Among the changes is the possibility of including the St. Jo Frontier Casino in the ban. The language of the law passed by voters last month allowed smoking to continue on the gaming floor of the casino.
A local bar owner has filed suit in Buchanan County court, claiming the law as written is unfair because it treats businesses differently and provides an unfair competitive advantage for the casino.
City council member P.J. Kovac has always supported a full smoking ban that included the casino.
"With logic, if 20 percent of the people smoke and 80 percent of them don't," Kovac said. "The 20 percent will drive to Kansas City but a heck of a lot more will be driving here."
As the make up of the city council has changed with last month's elections, the new council might be more likely to agree with Kovac.
"Before a couple council meetings we would have a 5-4 consensus to include the casino in the ban, but someone would always back out," Kovac said.
Upon threats of including the gaming floor in the ban, representatives from the casino said they could lose as much as 30-40 percent of their business. They told council members if that ban included them, they would not consider a move to downtown St. Joseph and might even close their St. Joseph location.
New council members Kent "Spanky" O'Dell and Ken Beck have spoken against the ban as written. Mayor Bill Falkner, Deputy Mayor Pat Jones, Barbara LaBass and Kovac also have been vocal against the ban.
Those six could form a new majority to make changes to the law that takes effect June 7.
"If we're worried about the tax revenue and the council has the ability to change the law, then what they could do is go ahead and include the casino," Kovac said. "If they see it's hurting them, we can change it back. We can be a leader for a change instead of a follower."
Many bars are also having problems with language written into the law requiring any kind of smoking area outside of a building be at least 15 feet away from the entrance.

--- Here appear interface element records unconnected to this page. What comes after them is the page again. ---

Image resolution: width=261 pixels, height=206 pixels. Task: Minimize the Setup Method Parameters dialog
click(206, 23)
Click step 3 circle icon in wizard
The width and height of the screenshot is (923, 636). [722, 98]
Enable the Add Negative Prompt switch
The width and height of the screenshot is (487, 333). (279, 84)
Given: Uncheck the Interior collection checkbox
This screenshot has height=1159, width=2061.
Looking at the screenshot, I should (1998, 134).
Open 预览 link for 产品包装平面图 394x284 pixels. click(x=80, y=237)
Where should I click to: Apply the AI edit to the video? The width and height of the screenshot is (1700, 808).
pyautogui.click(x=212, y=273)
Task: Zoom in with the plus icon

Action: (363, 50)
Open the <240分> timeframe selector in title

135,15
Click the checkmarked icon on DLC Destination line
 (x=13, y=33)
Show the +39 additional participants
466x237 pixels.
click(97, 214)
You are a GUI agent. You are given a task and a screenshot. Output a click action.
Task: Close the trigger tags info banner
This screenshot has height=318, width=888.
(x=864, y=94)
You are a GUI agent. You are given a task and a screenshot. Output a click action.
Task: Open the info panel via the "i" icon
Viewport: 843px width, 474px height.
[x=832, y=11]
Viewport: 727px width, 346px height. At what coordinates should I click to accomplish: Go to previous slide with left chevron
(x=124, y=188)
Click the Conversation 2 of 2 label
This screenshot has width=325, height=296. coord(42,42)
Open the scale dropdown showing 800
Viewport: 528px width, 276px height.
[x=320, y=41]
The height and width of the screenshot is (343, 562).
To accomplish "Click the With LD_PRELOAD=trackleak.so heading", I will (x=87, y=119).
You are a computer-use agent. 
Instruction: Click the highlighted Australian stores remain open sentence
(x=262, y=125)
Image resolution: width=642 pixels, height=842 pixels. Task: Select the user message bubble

Stephen Peterman of Peterman's Shamrock, who filed the civil suit against the new ordinance has spoken of problems he has with that portion of the law.
"The 15 foot regulation puts you in the driving lane of St. Joseph Avenue," he said. "I don't know what to do."
Kovac understands Peterman's concerns.
"A lot of them are having trouble with the 15 foot rule," Kovac said. "In Kansas City there's no rule, you can be right next to the door. There are several bars that don't have the distance period."
A court hearing on the law is scheduled for May 26th.